The imposition of even a relatively small tax against their wishes triggered unexpectedly
intense resistance from the colonists. They objected to the taxes being imposed upon them
by Parliament which they had no representation in. Britain ignored the initial objections and pressed
on with the Stamp Act of 1765 and the Townshend Duties of 1767 imposed upon a variety of goods.
All together, the new taxes weren’t actually that much. The typical American colonist was still
taxed less and experienced less government control than virtually anyone in Europe at the time.
However, a fiercely independent colonial spirit had emerged. Wealthy, stable, and confident, many
of the colonists felt like they had surpassed Britain and resented the mother country imposing
anything on them. Protests mounted and Britain was forced to send troops into American cities to keep
order. On March 5th 1770, this decision turned to tragedy in Boston when British troops opened
fire on unarmed protestors, killing 5 people. Discontent was now turning to anger. The
Tea Act of 1773 was designed to limit the trade of smuggled tea and boost revenue
for the struggling East India Company. Instead, it convinced anti-British leaders in
Boston to march aboard company ships and dump £10,000 of tea into Boston Harbour. In response,
Britain closed down all the ports. This had the obvious effect of angering anyone dependent
upon trade and fuelled anti-British feeling. By now, assemblies and elites across the
colony were urging support for Boston and calls for full-blown revolt were mounting. In
1774, a Continental Congress modelled after the Albany conference of 1754 brought 12 of
the 13 American colonies together to demand a boycott of all British goods. The imposition
of more strict laws curtailing colonial freedom, known to the Americans as the Intolerable
Acts, was the breaking point. Negotiation and peaceful protest had failed, and the
militias were America’s only alternative.
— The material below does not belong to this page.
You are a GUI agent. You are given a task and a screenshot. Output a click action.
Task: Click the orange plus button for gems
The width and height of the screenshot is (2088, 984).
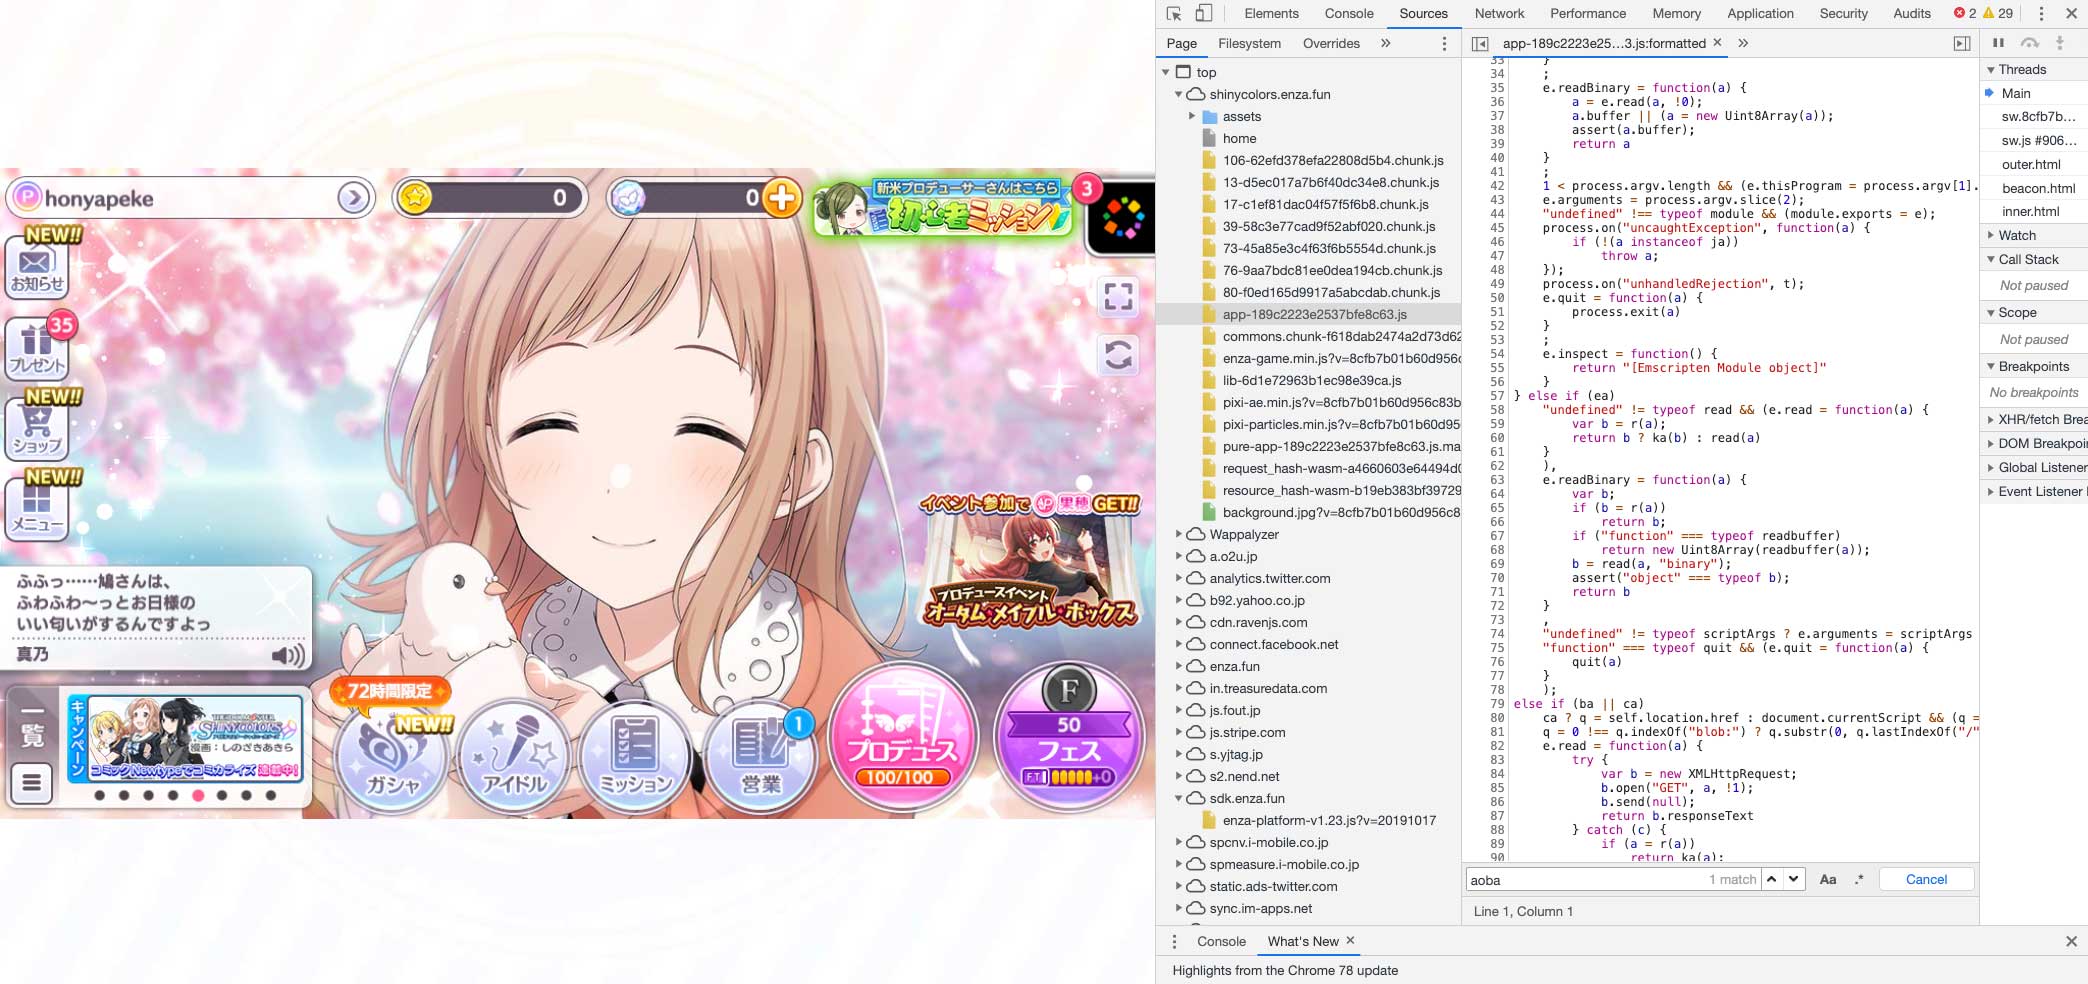[782, 198]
In April 1775, British troops met American rebels
at the Battles of Lexington and Concord. The first engagement of the Revolutionary War went in favour
of the British, as did the second at Bunker Hill in June, but Britain’s victories only seemed to
unify the colonists against it. The Americans tried and failed to incite Canada to join the
rebellion, losing 500 men to a disastrous Quebec expedition in December1775, but that did not
deter the rest of the American colonies. On July 4th 1776, the Continental Congress issued their
Declaration of Independence, ushering in a new age of American history. It would take until 1783
for the United States to secure this independence through force of arms, but it would look back
at 1776 as the moment the country was born. For better or for worse, by 1776 the colonisation
of the Americas had resulted in the birth of a new nation that would go on to shape world
history. The independence of the United States foreshadowed the collapse of most European
colonial empires. Over the next few decades, most of the rest of the Americas from Brazil to
Bolivia would throw off European colonial rule and usher in a new age of American independence.
It was, of course, an independence for the European settler communities who had conquered,
displaced, or subsumed the indigenous peoples who had called the land home when Columbus made
landfall not 300 years before. Colonisation had irreversibly changed the Americas, and
like it or not, there was no turning back.